I cherish each and every one of my friends, and am thankful that I am able to interact with them productively. ... I casually admitted that I have Asperger's syndrome,and prefaced it with the disclaimer that "I hope you don't judge me for this, but..."

With both of them, I got the same response, which was something to the effect of "I could tell", or "I gathered that by now".
...

First of all, am I really that much of a social gadfly that my behaviors and speech would suggest that I have Asperger's? Is it really that obvious?.
...


I'm afraid I'm a non-neurotypical voice, but it stands out to me that these are your friends. They're likely to know you better, be it from more frequent or more authentic personal interaction, than a coworker or acquaintance. If you're more yourself with them than with others, your 'Aspieness' may simply be more apparent to them as a result.

My SO wasn't the least bit surprised by the time I told them. They already knew I was different - as it turns out for a good bit of time before I mentioned the diagnosis. No surprise at all, even though they weren't nominally familiar with HFA before then.
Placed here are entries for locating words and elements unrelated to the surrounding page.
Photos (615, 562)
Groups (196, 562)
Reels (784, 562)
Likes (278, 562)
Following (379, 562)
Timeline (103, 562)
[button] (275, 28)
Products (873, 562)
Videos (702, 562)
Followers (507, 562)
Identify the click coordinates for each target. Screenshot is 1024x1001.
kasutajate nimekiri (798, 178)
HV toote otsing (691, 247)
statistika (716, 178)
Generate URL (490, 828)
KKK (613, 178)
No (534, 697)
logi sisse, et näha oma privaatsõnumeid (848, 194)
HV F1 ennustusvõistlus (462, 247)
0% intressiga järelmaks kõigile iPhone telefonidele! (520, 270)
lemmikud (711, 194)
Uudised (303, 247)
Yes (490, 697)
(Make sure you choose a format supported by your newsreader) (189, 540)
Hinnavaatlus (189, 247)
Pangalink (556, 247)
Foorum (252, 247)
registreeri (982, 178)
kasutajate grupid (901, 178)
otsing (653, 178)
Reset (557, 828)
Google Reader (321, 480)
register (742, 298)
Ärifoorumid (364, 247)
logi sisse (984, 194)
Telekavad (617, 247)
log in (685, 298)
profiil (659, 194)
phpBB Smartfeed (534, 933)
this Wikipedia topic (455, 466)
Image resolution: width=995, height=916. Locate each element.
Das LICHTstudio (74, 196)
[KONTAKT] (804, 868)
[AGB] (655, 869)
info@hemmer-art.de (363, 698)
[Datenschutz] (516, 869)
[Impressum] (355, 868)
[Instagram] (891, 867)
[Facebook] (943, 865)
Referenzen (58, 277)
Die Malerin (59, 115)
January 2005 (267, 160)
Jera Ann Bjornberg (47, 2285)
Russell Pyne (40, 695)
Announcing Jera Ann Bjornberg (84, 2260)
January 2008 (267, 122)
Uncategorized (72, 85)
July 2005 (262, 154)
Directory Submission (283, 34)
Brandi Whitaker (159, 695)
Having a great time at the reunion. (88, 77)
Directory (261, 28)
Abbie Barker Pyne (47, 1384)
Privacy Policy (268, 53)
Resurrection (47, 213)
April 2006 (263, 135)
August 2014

The one coworker I told (with good results, but only after a long, long time of knowing them semi-privately) also told me they couldn't tell. Because I'm a lot more guarded at work and work-related functions and pretend a lot (a necessary evil, up to a point).

I'm not NT at work - I am the same person I am at home, but with my guard up.

How obvious it is will likely depend on how close you are with someone, how much time you spend with them and in what type of context and how guarded you are / how hard you pretend. I wouldn't jump to the conclusion at all that you are a 'social gadfly' because your friends can tell you're an Aspie. They have to know you pretty well to be your friends in the first place! And evidently, they're still there, so how much of a social gadfly could you possibly be?
 
Well, better that they guess you're on the spectrum than some of the alternatives. I'm often asked if I'm on crack and my nickname is usually "Psycho". :smilingimp:

My experience with "I can tell" and similar phrases are usually positive, because they didn't mind your oddities before you came out, so they're not gonna mind your oddities after you come out.
 
NotImportant that's a rather enviable situation, I mean in a good way. I'm glad you posted this. I don't have friends, but does suddenly make me wonder what people who know me, (acquaintances) think of me.
 
That sounds so much like a number of my friends when I was diagnosed. However quite a lot of people knew nothing about it and even a few saying that can't be right I'm too normal. My mother was the hardest to convince and she and the rest of my family think Aspergers is just an excuse for not fitting in.